Pertence ao Código das Sociedades Comerciais (DL n.º 262/86, de 02 de Setembro)
Este artigo estabelece as regras para contestar a validade de uma fusão entre sociedades comerciais. A fusão só pode ser declarada nula por decisão de um tribunal, e apenas se houver erros formais no processo de fusão ou se as decisões das assembleias gerais das sociedades envolvidas forem nulas ou anuladas. O prazo para contestar é limitado: máximo 6 meses após o registo definitivo da fusão. Se o tribunal encontrar um vício (erro), pode dar tempo à sociedade para o corrigir, evitando assim a anulação. Quando a nulidade é declarada, a notícia é publicada como a fusão o foi. Um aspecto importante é que os contratos e obrigações assumidos durante este período não desaparecem — a sociedade que foi incorporada fica responsável pelas dívidas da outra, garantindo proteção aos credores. As sociedades que se fundiram respondem também pelas dívidas da nova sociedade.
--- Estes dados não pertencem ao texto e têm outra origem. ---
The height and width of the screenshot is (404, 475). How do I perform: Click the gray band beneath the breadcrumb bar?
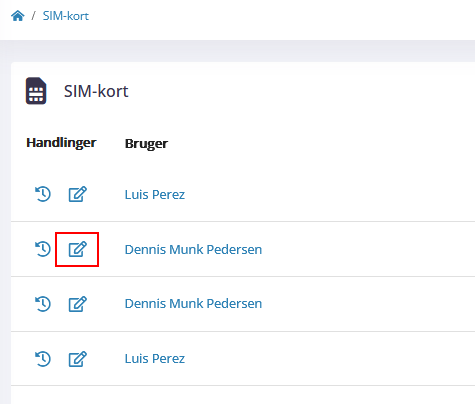click(237, 51)
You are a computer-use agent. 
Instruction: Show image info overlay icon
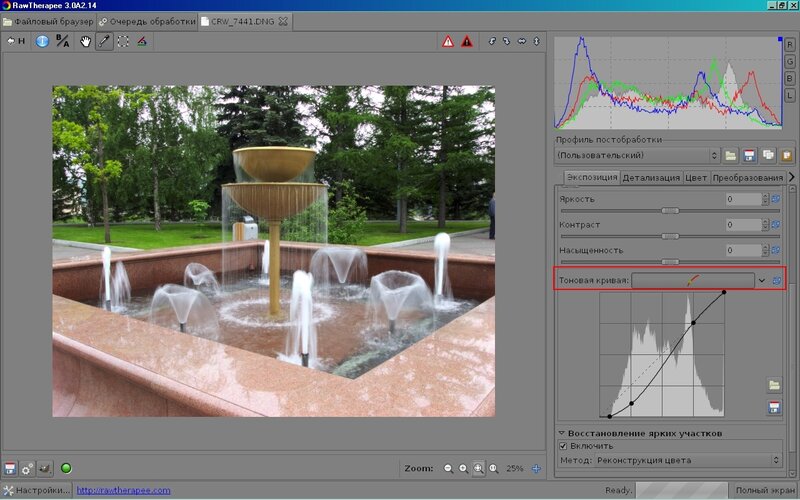coord(42,41)
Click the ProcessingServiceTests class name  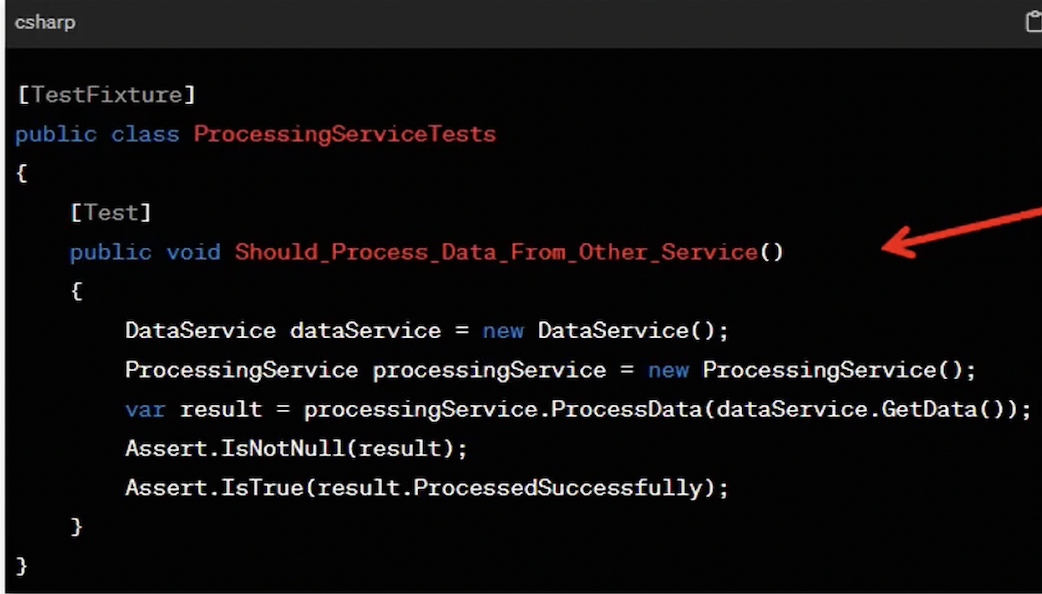point(344,134)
Uma empresa A funde-se com a empresa B, mas um sócio de A impugna a decisão da assembleia por falta de quórum. O tribunal anula essa deliberação. Dentro de 6 meses, o sócio pode pedir ao tribunal para anular toda a fusão, baseado nesse vício da assembleia. Após 6 meses, já não pode fazer nada.
A empresa X e Y fundem-se. Antes de terminar o processo, surgem dúvidas sobre a legalidade da fusão. Enquanto se aguarda decisão do tribunal, a nova sociedade contrai uma dívida. Se o tribunal depois anular a fusão, a empresa Y (incorporada) fica responsável por essa dívida, protegendo o credor.
Uma fusão tem um erro formal em documentação. O tribunal identifica o problema mas oferece prazo para corrigir. Se a sociedade corrigir a tempo, a nulidade não é declarada e a fusão mantém-se válida. Este mecanismo evita consequências graves por erros menores.